Effect of monoclonal antibodies on limited proteolysis of native glycoprotein gD of herpes simplex virus type 1

Abstract

The properties of 17 rabbit monoclonal antibodies to glycoprotein gD of herpes simplex type 1 (HSV-1) (gD-1) and HSV-2 (gD-2) were examined. The antibodies recognized 8 separate determinants of gD based on differences in radioimmuno-precipitation and neutralization assays. The determinants were distributed as follows: 3 were gD-1 specific, 1 was gD-2 specific and 4 were type common. Several type-specific and type-common determinants appeared to be involved in neutralization. A procedure was developed for examining the effect that binding of monoclonal antibody has on proteolysis of native gD-1 by Staphylococcus aureus V8 protease. Several different patterns of protease V8 cleavage were obtained depending on the monoclonal antibody used.

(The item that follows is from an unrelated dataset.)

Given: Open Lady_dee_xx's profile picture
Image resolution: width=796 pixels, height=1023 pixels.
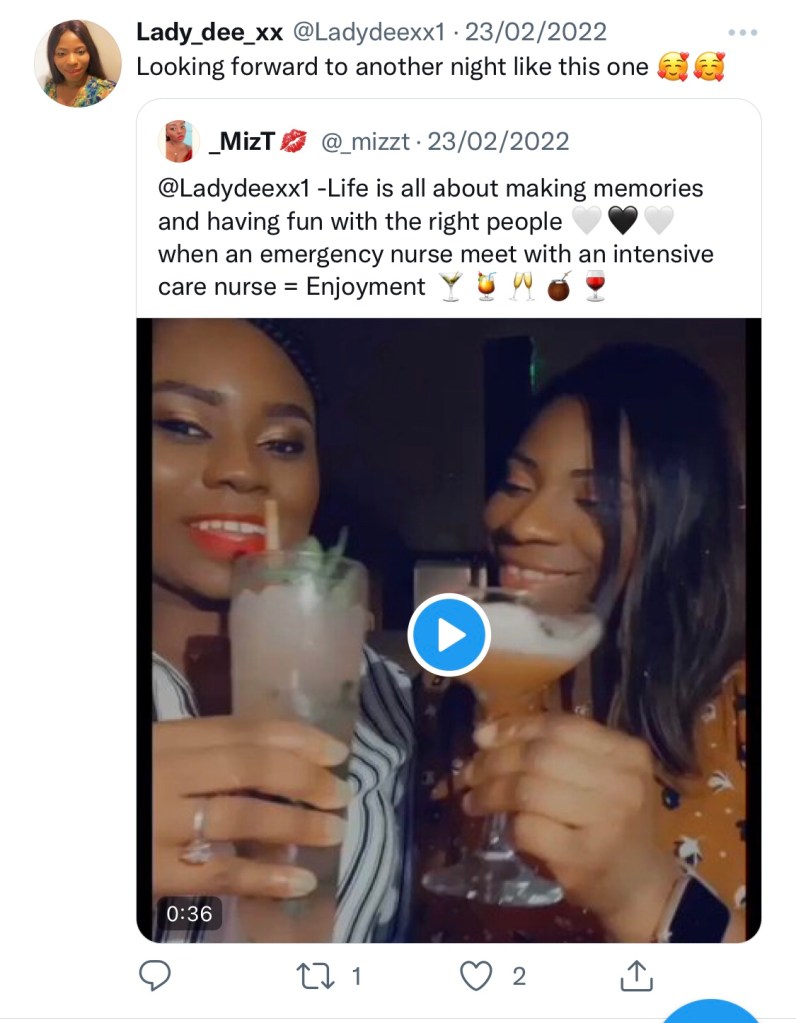Looking at the screenshot, I should 78,62.
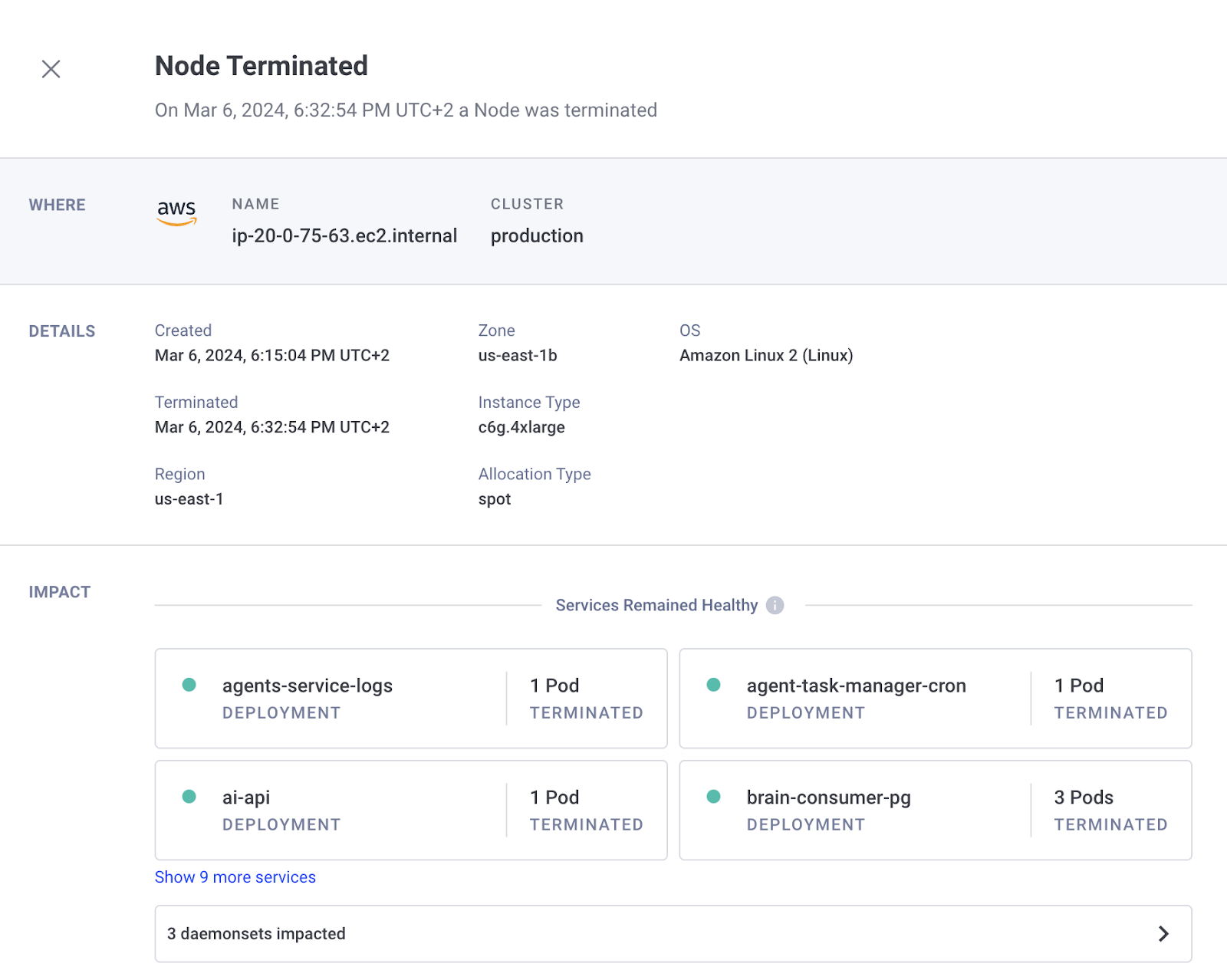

The proteolysis patterns were generally consistent with the immunological groupings. With 4 groups of antibodies, fragments of gD-1 remained bound to antibody after V8 treatment. A 38,000-dalton fragment remained bound to antibodies in 3 different groups of monoclonal antibodies. This fragment appeared to contain 1 type-common and 2 type-specific determinants. A 12,000-dalton fragment remained bound to antibodies belonging to 1 type-common group of monoclonal antibodies. Tryptic peptide analysis revealed that the 12,000-dalton fragment represented a portion of the 38,000-dalton fragment and was enriched in a type-common arginine tryptic peptide.